Reinaldo emputecia-se a cada dia. Queria Telmo ajudando os garçons, coordenando, ajudando… Não apenas se exibindo como mira, yo soy porteño, chicas. Resolveu dar um basta.

Ao findar um dia de expediente – sempre fechavam à meia-noite porque Telmo queria curtir a noite, a balada, las chicas mineras etc. – Reinaldo foi severo. Jogou Telmo contra a parede e lhe mostrou o tamanho do pau. (Por favor, isso tudo é linguagem figurativa.) Telmo deu de ombros. Reinaldo, puto-dentro-das-calças, pediu para sair. Naquela hora. Ainda que não tivesse onde dormir, ficar, comer e tal, arranjaria; não era marmanjo de lamúrias.

Passou a última noite como companheiro de quarto de Telmo sozinho. Arrumara as coisas e procurou a casa de um amigo logo cedo, em Santa Tereza, mesmo. Conseguiu se arranjar; juntou uma grana trabalhando no Seu Orlando, no Cardoso e em outros bares e restaurantes – sempre como caixa. Enquanto isso, o Santè Café já se tornara San Telmo’s. Uma repaginação houve no café. Com a saída do Reinaldo, Telmo ampliou o espaço de convivência. Agora, dejotas tocavam quintas e sábados; quarta era noite dos pratos especiais; sábado era um dejota renomado na cidade; e domingo era dia da ressaca, abrindo mais cedo.

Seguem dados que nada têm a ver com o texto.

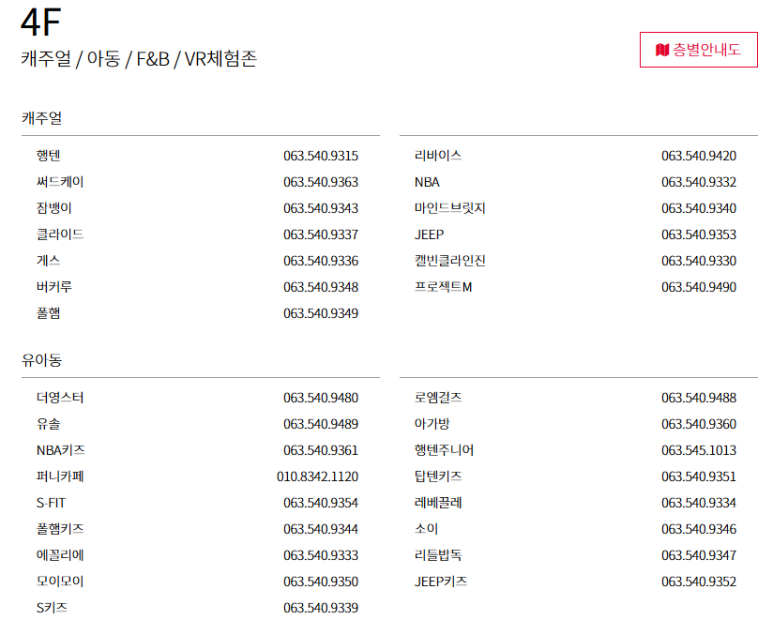
Task: Click the 유아동 section heading
Action: point(41,360)
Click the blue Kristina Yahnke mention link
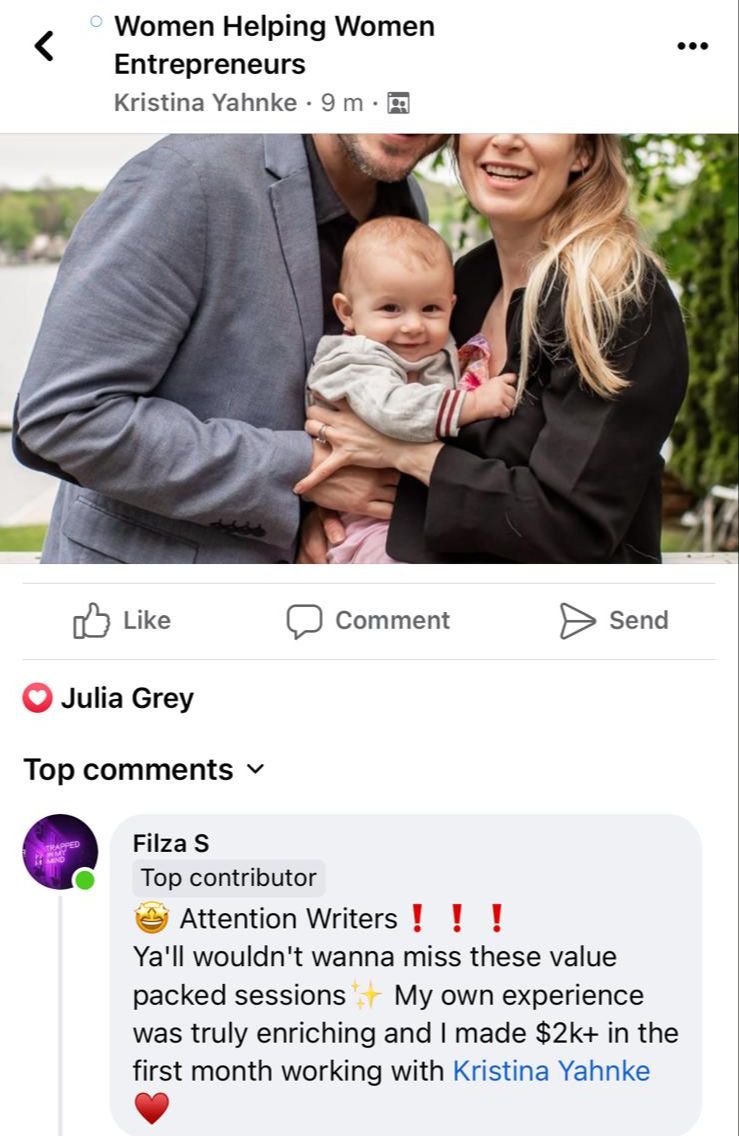The height and width of the screenshot is (1136, 739). 551,1071
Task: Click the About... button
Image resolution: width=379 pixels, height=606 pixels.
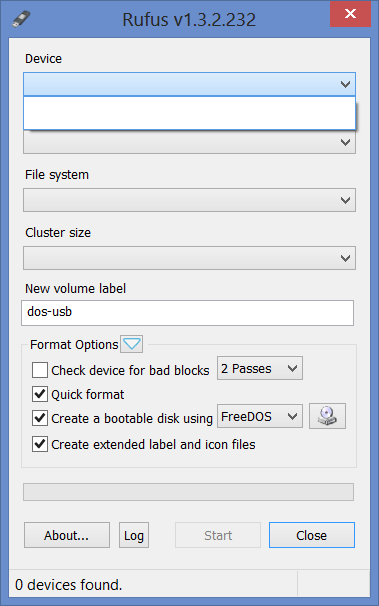Action: pyautogui.click(x=67, y=535)
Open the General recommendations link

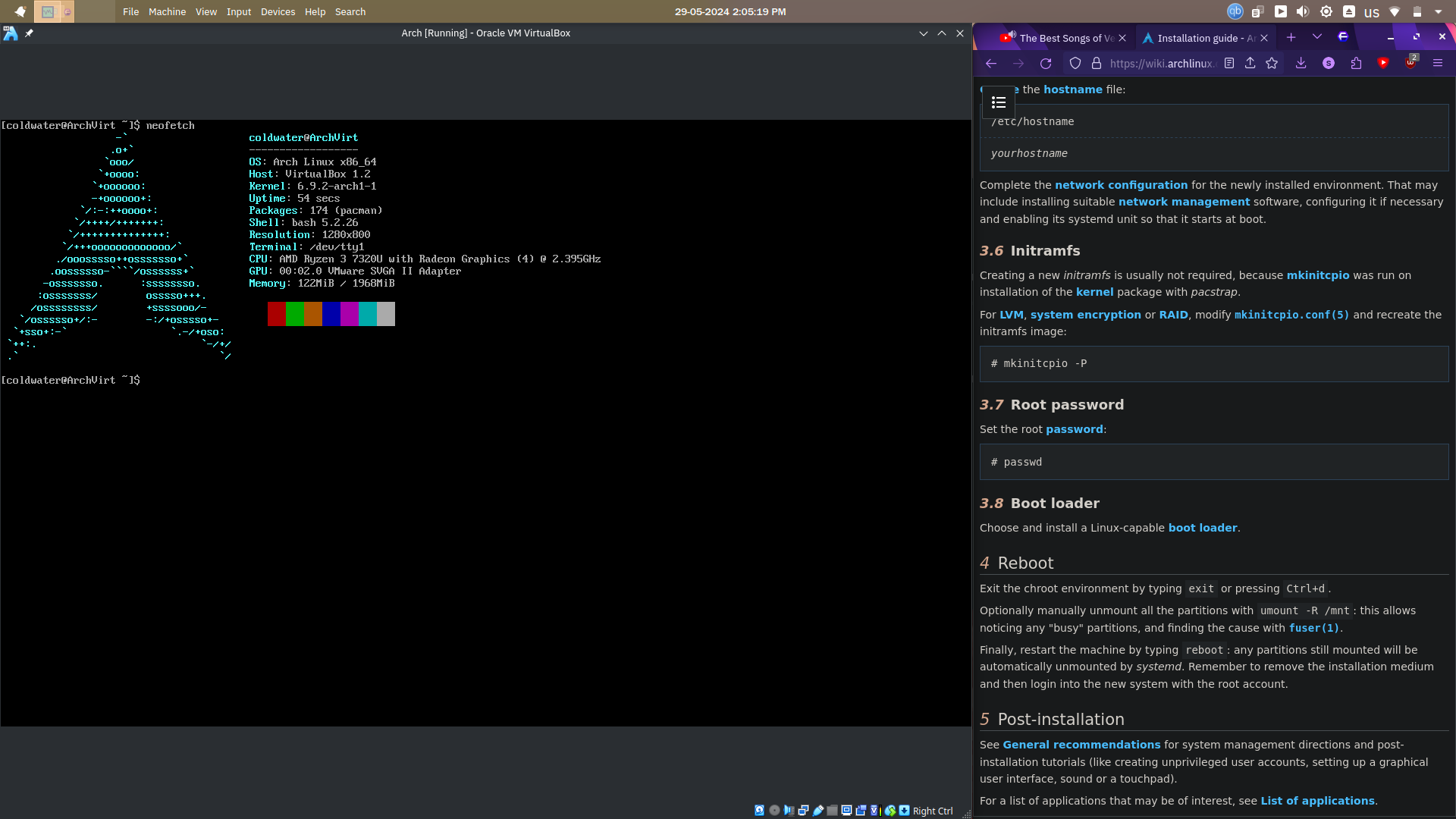(1081, 745)
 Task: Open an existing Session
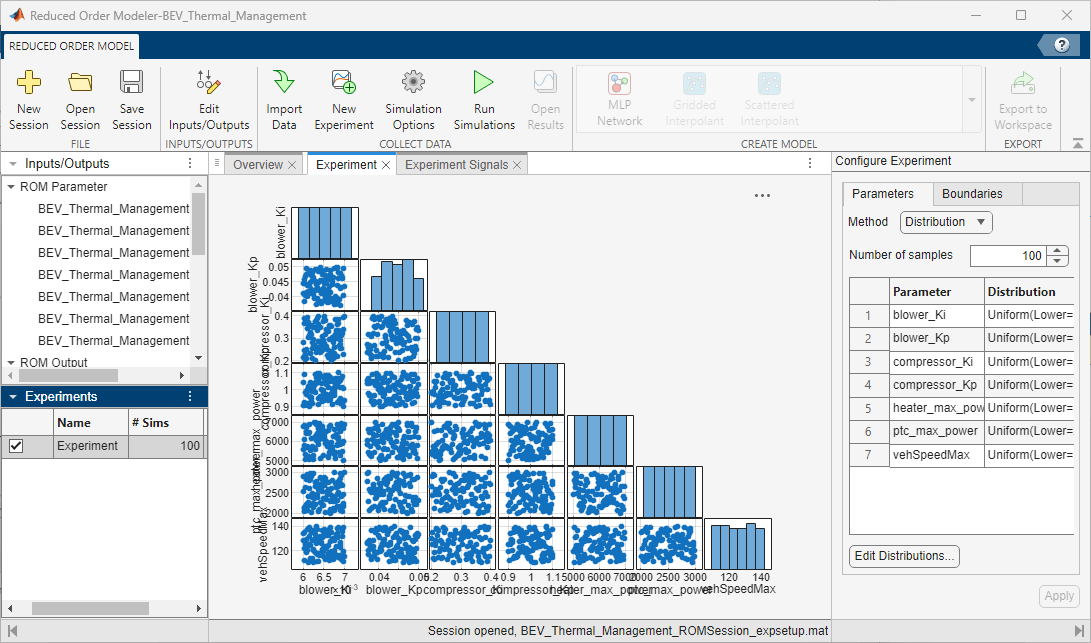coord(80,97)
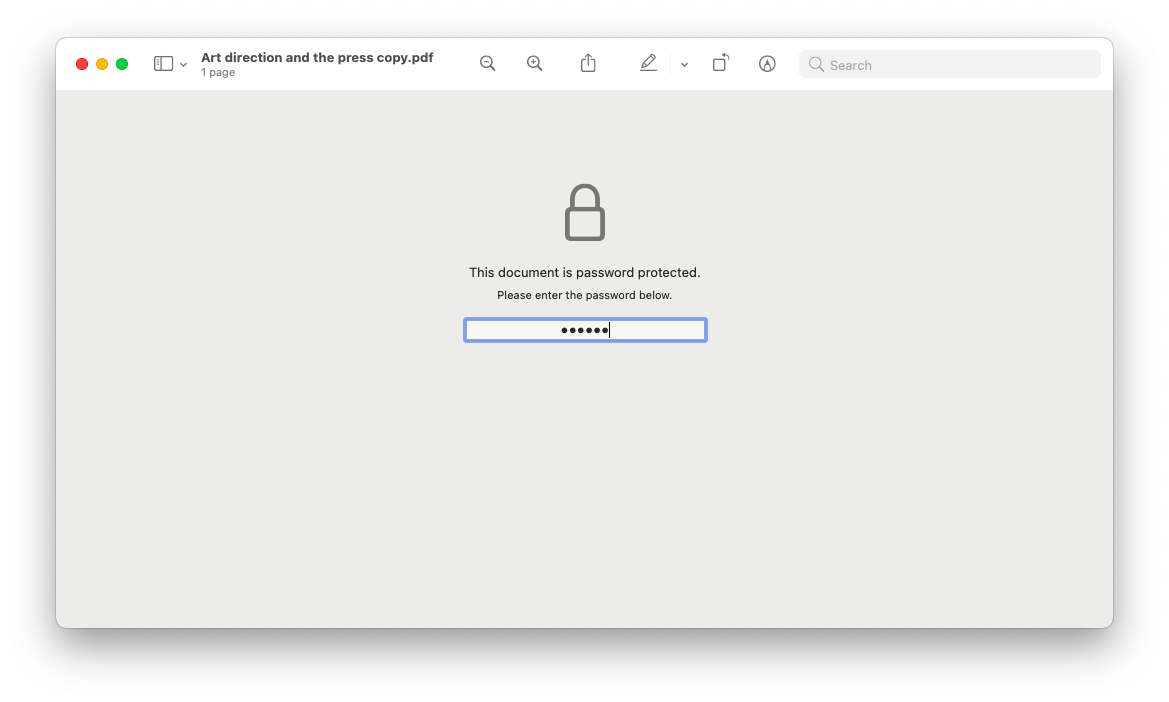Click 'Please enter the password below' text
1169x702 pixels.
click(x=584, y=295)
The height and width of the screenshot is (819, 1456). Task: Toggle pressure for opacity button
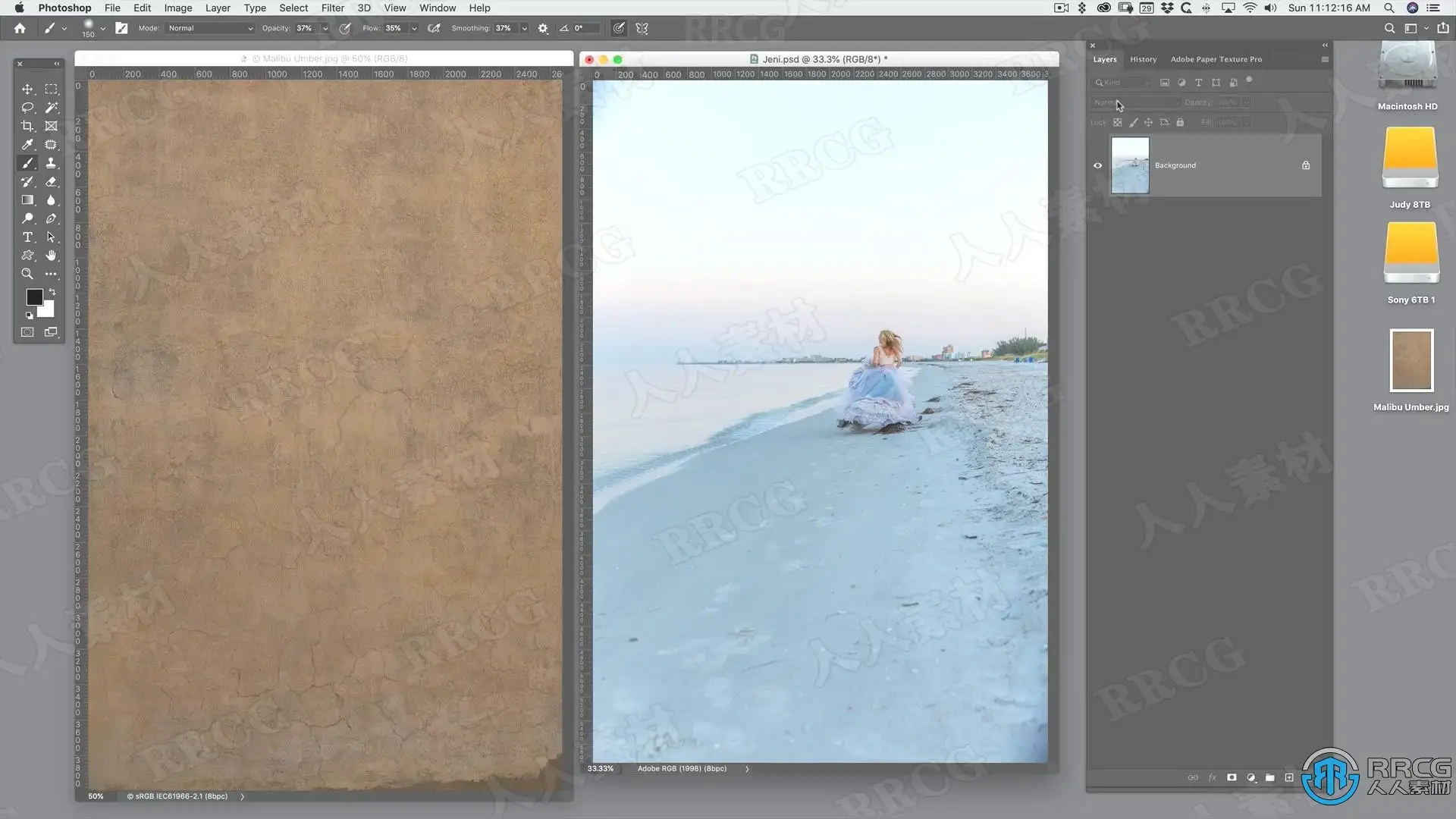point(345,28)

Com dois anos, Reinaldo alugou um pequeno ponto em frente ao café do ex-amigo – não como forma de provocação, mas era o ponto mais barato que ele havia conseguido; paciência – e montou o seu copo-sujo. Com um pagode branco às quintas, o Bar do Reinaldo virou em pouco tempo um ponto obrigatório – assim como os bares do Morro dos Piolhos e o Bolão.

Hoje, é cada um na sua. Não conversam. Não trocam olhares. Muito menos bom-dia. Mas ambos têm um pequeno respeito múto – até porque copo-sujo e café-cult é moda.